*Problems to work on:*
1. Decide whether each statement agrees with the Toronto view restaurants ranking below, answering yes or no and quoting the deciding words of the text: (a) Canoe has been on the 54th floor of the TD Bank Tower since 1995. (b) Canoe's three-course prix fixe costs $85. (c) 360 The Restaurant sits atop the CN Tower at 351 metres.
2. Extract every line of the listing below that contains the word "pixel".

RFK Rankings · Toronto
Best View Restaurants in Toronto 2026
Skyline & waterfront dining · Toronto · 6 rooms ranked · Updated June 2026
Compiled by the Restaurants for Kings editorial team · Published June 21, 2026 · Updated June 21, 2026 · Reviewed by Fredrik Filipsson, Editor-in-Chief · How we rank · Corrections
Canoe has held the 54th floor of the TD Bank Tower for thirty years, which is as good a place as any to start a Toronto view list. The city's best views split between the tower rooms behind glass and the waterfront rooms at the lake, and the trick on this page is that the food has to be worth the seat, not just the window. Here is who each room suits, what to order, and how to land a table that actually faces the city. Six, ranked on the view and the cooking together, not the height alone.
1.Canoe
Toronto's definitive skyline room, 54 floors up with Ron McKinlay's Canadian cooking. Book it to show the city off.
Canoe has run on the 54th floor of the TD Bank Tower at 66 Wellington Street West since 1995, the skyline room every Toronto list starts with, its windows full of the lake and the CN Tower. Executive chef Ron McKinlay cooks a modern Canadian menu built on birch-syrup-cured bison and Quebec foie gras on toasted brioche, with an eight-course Taste Canoe tasting at $185 or a three-course prix fixe at $65. It carries a Michelin Guide listing and marked thirty years in 2025. This is the room to bring an out-of-town guest you want to impress.
Book Canoe through Oliver and Bonacini; ask for a window table at dusk.
2.360 The Restaurant
The revolving room atop the CN Tower at 351 metres, with the world's highest wine cellar. For the full-circle view once, done properly.

Dataset entries
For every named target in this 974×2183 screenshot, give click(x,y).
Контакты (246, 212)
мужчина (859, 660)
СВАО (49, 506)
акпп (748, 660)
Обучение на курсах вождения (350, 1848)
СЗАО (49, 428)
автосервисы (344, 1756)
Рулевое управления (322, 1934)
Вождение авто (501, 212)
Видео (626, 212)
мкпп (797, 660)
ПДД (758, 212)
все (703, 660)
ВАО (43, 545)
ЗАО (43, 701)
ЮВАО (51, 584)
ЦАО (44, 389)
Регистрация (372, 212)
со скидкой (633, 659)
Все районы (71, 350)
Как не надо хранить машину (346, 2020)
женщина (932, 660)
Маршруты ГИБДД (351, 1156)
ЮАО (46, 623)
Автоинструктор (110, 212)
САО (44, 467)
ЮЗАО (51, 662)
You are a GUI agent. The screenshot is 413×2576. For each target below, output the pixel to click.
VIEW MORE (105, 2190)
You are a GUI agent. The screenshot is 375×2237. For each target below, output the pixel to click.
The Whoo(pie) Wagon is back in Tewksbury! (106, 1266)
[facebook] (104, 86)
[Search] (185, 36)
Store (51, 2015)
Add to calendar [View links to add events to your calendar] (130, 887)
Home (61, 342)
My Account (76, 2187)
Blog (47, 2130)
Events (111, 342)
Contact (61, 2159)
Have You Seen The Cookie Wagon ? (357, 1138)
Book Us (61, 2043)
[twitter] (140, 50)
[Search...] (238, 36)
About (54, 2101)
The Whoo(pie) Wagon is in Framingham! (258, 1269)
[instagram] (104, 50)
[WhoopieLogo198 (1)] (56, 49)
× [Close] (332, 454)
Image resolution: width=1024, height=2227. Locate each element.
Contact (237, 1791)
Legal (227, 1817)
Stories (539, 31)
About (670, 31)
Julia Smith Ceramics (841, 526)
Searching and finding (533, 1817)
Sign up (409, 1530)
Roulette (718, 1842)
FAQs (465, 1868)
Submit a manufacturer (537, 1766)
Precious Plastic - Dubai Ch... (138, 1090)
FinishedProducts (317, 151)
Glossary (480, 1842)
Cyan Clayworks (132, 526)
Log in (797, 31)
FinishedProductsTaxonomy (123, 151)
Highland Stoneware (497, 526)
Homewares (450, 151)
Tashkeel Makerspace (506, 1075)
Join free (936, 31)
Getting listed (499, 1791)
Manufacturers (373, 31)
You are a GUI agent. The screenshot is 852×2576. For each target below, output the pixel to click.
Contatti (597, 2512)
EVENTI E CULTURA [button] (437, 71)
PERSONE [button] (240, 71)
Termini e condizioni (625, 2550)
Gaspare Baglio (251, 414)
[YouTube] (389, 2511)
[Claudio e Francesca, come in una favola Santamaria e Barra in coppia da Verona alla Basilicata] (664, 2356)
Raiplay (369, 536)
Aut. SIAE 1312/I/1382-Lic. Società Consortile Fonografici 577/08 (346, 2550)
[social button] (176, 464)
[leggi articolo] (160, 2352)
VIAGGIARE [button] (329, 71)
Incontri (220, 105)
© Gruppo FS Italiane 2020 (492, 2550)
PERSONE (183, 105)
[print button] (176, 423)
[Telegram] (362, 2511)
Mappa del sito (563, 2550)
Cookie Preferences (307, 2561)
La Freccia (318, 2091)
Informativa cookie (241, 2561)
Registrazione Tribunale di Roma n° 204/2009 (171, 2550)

*Solution list:*
1.
(a) Yes: "Canoe has run on the 54th floor of the TD Bank Tower at 66 Wellington Street West since 1995"
(b) No: "a three-course prix fixe at $65"
(c) Yes: "The revolving room atop the CN Tower at 351 metres"

2.
You are a GUI agent. The screenshot is 413×2576. For each target below, output the pixel to click.
You are a GUI agent. The screenshot is 375×2237. For each target below, output the pixel to click.
You are a GUI agent. The screenshot is 852×2576. For each target below, output the pixel to click.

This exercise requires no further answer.